▶ **Collected data entries**:

-*-

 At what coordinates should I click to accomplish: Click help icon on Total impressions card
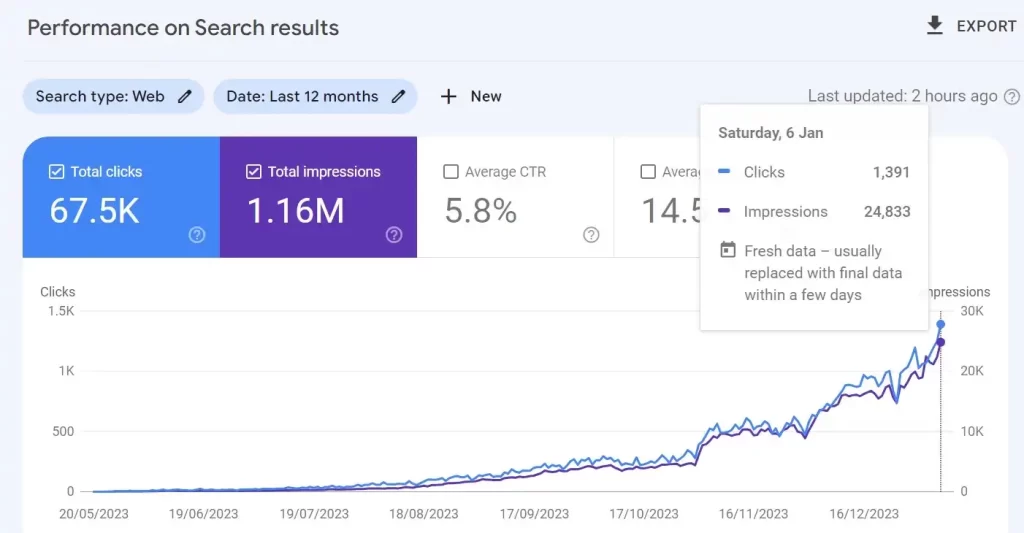(x=394, y=235)
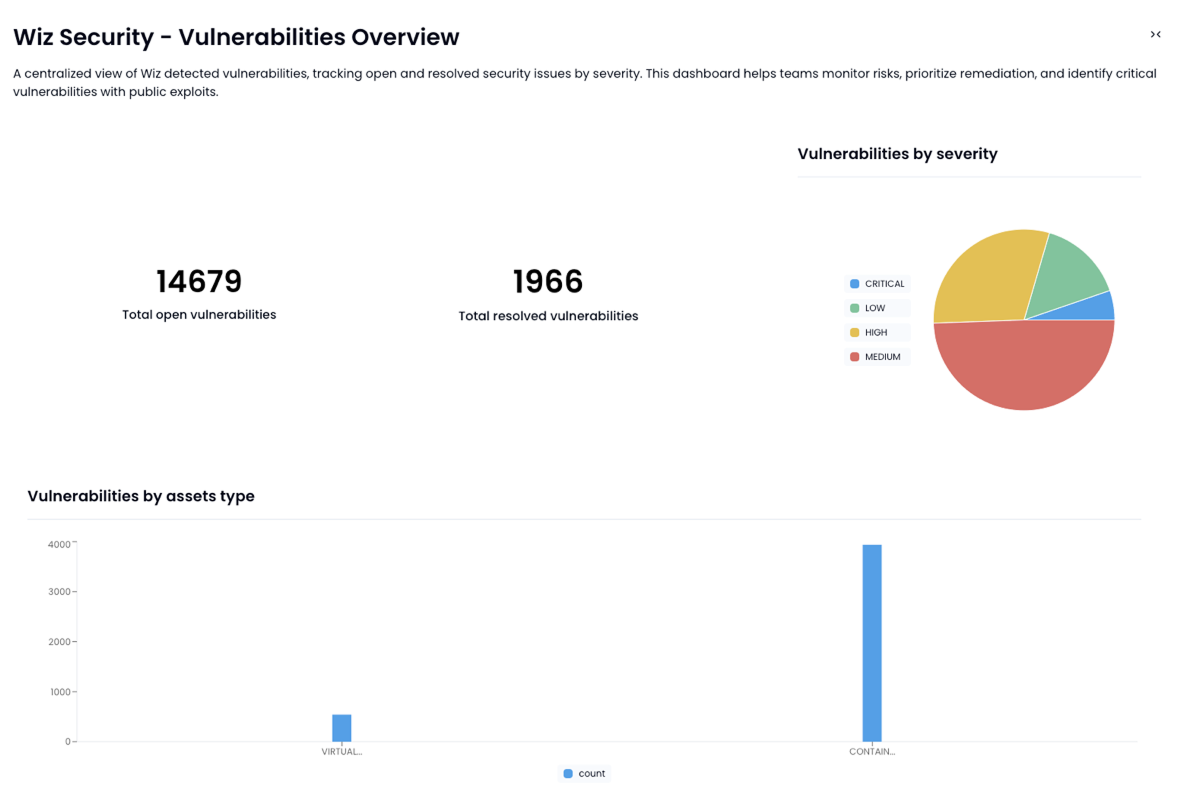Image resolution: width=1200 pixels, height=800 pixels.
Task: Toggle the count series in the bar chart legend
Action: tap(583, 773)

-*-

▶ **What is expected**: Copy all the records word for word and keep the pictures out.

▶ **Result for this exercise**:
 At what coordinates should I click to accomplish: Click help icon on Total impressions card
(x=394, y=235)
Image resolution: width=1200 pixels, height=800 pixels.
Task: Toggle the count series in the bar chart legend
Action: tap(583, 773)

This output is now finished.